September 26, 2023
empathy map

Using an empathy map is a great way to distill user research into an easy-to-understand visual. It’s also a good tool to keep design features grounded in what your users actually want.

Sketch your user in the center of a large square and divide it into four essential quadrants: Says, Does, Thinks, and Feels. Record each observation on a sticky note and place it in its relevant quadrant.

Start with Personas

One of the most well-known UX methods for understanding users is persona mapping. A persona is a fictional character that a company creates to represent a segment of its target audience (TA). They are defined by the pain points your business serves, their goals and sensibilities.

The goal is to understand what types of products will appeal to these users. A great way to do this is by asking questions that generate rich, in-depth qualitative responses. You can use a service like Maze to help you recruit research participants for this step.

Then you need to go through and organize the data from each participant, identifying which personas are most prevalent in your data. Typically, you will have a primary persona that dominates your research and will likely serve as the inspiration for your product design. You may also have other personas that offer valuable insight and could inspire new features for your product. These smaller personas should be grouped together and given a name so you can reference them in the future.

Create a Storyboard

Once you’ve gathered the appropriate qualitative research, such as user interviews or observations, it’s time to begin building your empathy map. This can be a collaborative exercise to help align the team around their understanding of users.

empathy maps are based on real-world information and experience, so they’re best completed with an actual persona in mind. Using a persona as the basis for your empathy mapping ensures that your insights are founded on real-world customer feedback and knowledge.

When creating an empathy map, start by identifying what the persona says, does, thinks and feels. This will help you better understand the external and observable world of your users as well as their internal mindset, emotions, motivations and beliefs. Fill out each quadrant of the empathy map with the insights you’ve gathered from your research. This will give you a clearer picture of your users’ needs and help define your design challenge.

Conduct User Research

To create an empathy map, you will need qualitative research inputs, such as user interviews, field studies, diary studies or listening sessions. It’s best to conduct this research prior to creating the design deliverable, but it can also be done during the deliverable process.

Once the research is collected, participants can begin to brainstorm ideas for each of the four quadrants on an empathy map. They should write these thoughts on sticky notes and then place them on the appropriate quadrants of the empathy map.

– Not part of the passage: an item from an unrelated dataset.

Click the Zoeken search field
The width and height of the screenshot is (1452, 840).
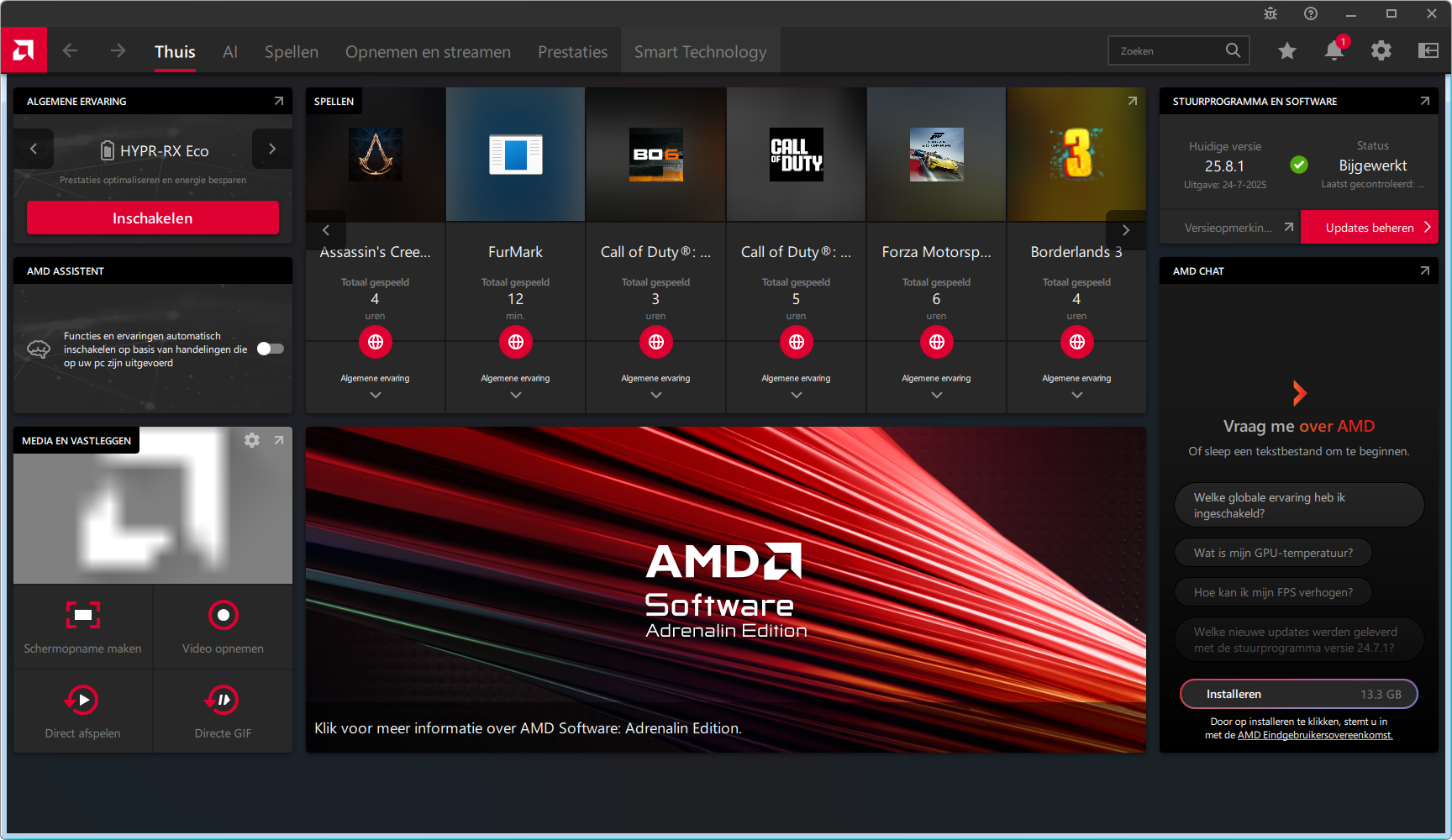1168,51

The quadrants explore the user’s external world and internal mindset by considering what they see, think and feel, hear, say, and do (including their pains and gains). A key piece of advice is to stay pragmatic and avoid over-specifying the map with ingenious features that will not resonate with users. Instead, focus on finding solutions that meet the user’s needs and goals. This will ensure that your product provides value.

Create an Empathy Map

Empathy maps are collaborative visualization tools that help teams articulate what they know about a specific type of user. They’re often used at the beginning of the design process (after research but before constructing personas or concepting) to synthesize observational data and reveal deeper insights about a user’s needs.

Start by gathering the research you will use to fuel your empathy map — this can include anything from field studies, diary studies, listening sessions, and even user interviews. Organize the research into the four quadrants of your empathy map: Says, Thinks, Does, and Feels.

Use your digital whiteboard tool, such as Miro, to create a new empathy map board and then use virtual sticky notes to fill in each quadrant of the diagram. As you work through the mapping process, be sure to consider the thoughts and feelings that underlie each user’s actions and words. The more you can place yourself in the user’s shoes, the better able you will be to understand their pains and gains.